The demise of countless "air coins" proves that a token economy reliant solely on community sentiment and Ponzi-like liquidity is unsustainable. The World Economic Forum points out that tokens with sustainable viability must possess clear "Embedded Rights," meaning that it grants holders legitimate economic and governance rights in an unalterable manner at the underlying code level.

Market funds are undergoing a clear structural migration: accelerating towards assets with "real returns." Reports from the World Economic Forum show that the total transaction volume of backed tokens like stablecoins reached $27.6 trillion in 2024, exceeding the combined transaction volume of Visa and Mastercard. The market capitalization of stablecoins has demonstrated a continuous upward trend since 2020. From the perspective of macro capital efficiency, there exists an estimated potential collateral pool of about $230 trillion globally, but due to the inefficiencies and time friction of physical circulation in the traditional financial system, only about $25 trillion in securities have been actively activated as collateral.

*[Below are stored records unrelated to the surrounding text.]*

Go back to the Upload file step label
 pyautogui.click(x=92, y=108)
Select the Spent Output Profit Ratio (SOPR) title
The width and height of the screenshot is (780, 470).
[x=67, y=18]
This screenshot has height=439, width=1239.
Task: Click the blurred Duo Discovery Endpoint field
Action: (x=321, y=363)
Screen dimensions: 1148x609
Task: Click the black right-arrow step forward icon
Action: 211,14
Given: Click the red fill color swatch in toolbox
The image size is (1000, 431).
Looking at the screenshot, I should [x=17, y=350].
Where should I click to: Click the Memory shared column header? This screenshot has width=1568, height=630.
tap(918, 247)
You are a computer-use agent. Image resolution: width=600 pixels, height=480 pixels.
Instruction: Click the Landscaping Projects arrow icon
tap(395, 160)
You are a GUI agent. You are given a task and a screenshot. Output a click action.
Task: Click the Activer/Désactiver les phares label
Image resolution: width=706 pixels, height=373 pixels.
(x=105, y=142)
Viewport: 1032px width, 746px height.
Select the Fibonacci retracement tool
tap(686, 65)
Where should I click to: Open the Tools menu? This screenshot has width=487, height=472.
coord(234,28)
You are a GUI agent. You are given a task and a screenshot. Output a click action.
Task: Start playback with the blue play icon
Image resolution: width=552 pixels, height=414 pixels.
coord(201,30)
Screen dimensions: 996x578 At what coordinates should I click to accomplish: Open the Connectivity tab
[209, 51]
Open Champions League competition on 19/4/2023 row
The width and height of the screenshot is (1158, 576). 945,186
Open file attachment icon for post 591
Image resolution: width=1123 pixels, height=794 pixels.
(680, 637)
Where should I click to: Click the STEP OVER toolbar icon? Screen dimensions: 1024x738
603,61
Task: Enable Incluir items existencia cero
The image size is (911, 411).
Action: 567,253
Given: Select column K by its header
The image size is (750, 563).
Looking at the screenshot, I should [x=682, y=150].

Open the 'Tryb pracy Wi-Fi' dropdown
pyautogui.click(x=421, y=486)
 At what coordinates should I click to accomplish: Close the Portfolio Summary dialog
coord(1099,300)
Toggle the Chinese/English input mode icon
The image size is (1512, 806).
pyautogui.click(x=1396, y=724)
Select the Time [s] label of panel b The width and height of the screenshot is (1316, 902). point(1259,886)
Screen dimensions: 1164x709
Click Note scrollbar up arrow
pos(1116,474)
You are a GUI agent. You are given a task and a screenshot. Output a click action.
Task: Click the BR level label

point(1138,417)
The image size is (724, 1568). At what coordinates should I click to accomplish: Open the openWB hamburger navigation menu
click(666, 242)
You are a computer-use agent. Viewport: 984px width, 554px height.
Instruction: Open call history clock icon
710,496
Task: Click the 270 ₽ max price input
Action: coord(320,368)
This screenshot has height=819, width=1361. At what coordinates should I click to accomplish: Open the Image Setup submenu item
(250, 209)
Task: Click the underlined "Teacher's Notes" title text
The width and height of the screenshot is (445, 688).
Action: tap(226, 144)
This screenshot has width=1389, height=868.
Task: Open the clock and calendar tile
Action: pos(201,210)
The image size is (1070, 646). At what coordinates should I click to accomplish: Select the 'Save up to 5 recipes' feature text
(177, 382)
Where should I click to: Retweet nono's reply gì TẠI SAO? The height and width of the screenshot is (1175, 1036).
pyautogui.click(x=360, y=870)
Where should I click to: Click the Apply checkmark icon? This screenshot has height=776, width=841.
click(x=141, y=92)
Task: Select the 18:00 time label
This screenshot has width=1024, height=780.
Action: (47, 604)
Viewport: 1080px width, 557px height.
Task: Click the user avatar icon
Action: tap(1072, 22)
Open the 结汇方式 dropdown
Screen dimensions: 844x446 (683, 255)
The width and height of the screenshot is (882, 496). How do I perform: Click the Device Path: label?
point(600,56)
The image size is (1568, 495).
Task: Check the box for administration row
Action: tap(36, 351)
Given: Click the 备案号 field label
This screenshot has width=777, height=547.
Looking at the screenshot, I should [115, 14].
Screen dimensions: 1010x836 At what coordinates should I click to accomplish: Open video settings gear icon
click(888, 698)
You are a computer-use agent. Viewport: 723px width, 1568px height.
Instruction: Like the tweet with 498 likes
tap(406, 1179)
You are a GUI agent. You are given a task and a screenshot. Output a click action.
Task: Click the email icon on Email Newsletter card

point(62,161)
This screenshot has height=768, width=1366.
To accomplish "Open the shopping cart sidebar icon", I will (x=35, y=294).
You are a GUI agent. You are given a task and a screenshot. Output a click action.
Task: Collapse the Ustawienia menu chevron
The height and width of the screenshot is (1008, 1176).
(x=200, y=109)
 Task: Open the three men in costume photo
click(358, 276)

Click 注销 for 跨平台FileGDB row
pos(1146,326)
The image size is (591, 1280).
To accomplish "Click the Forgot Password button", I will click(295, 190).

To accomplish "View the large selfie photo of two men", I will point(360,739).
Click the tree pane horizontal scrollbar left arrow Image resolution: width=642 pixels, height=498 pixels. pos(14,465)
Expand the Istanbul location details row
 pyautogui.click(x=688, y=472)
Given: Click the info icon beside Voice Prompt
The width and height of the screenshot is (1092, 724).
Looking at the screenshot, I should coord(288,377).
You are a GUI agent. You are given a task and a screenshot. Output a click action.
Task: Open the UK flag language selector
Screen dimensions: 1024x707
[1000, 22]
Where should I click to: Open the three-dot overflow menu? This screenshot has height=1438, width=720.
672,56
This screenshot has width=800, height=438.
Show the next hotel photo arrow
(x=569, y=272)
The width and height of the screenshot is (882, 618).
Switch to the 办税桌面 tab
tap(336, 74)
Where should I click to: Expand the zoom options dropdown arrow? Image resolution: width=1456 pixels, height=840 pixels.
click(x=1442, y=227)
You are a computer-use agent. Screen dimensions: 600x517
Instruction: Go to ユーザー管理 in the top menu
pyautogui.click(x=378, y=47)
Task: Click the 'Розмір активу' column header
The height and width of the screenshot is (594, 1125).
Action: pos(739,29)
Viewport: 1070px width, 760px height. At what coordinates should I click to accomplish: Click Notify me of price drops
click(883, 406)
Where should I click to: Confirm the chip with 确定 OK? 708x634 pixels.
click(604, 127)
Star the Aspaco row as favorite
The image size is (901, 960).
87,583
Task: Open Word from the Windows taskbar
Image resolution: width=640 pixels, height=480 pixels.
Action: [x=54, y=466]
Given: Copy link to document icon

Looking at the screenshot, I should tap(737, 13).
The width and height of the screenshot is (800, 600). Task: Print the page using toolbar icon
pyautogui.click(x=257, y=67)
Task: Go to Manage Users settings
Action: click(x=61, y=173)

Tokenizing high-quality liquid assets (HQLA, such as U.S. Treasuries) not only endows traditional assets with 24/7, infinitely divisible global transfer capabilities but also directly introduces the risk-free return rates of the real economy onto the chain. This mechanism constructs a valuation anchor detached from pure crypto speculation, aligning the value logic of backed tokens with classic valuation models in modern finance, providing new liquidity tools for enterprise treasury management. Market performance validates this: during periods of heightened macro volatility, the circulation scale and trading activity of compliance-focused stablecoins have both shown significant increases, reflecting the market's substantive demand for "verifiable value anchoring." Research by the International Monetary Fund (2025) indicates that tokenizing central bank reserves is a key path to maintaining the crucial settlement function of central bank currencies within the digital asset ecosystem, essentially being a technical migration of the existing reserve system rather than creating new central bank liabilities.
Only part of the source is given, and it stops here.